Records to process:
+===+

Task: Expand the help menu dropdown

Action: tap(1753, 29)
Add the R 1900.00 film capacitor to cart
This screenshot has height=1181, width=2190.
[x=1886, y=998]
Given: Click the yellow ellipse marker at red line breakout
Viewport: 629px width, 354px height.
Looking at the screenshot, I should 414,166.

+===+

The task:
Your response should consist of the full listing, repeated exactly.

Answer box:
Task: Expand the help menu dropdown

Action: tap(1753, 29)
Add the R 1900.00 film capacitor to cart
This screenshot has height=1181, width=2190.
[x=1886, y=998]
Given: Click the yellow ellipse marker at red line breakout
Viewport: 629px width, 354px height.
Looking at the screenshot, I should 414,166.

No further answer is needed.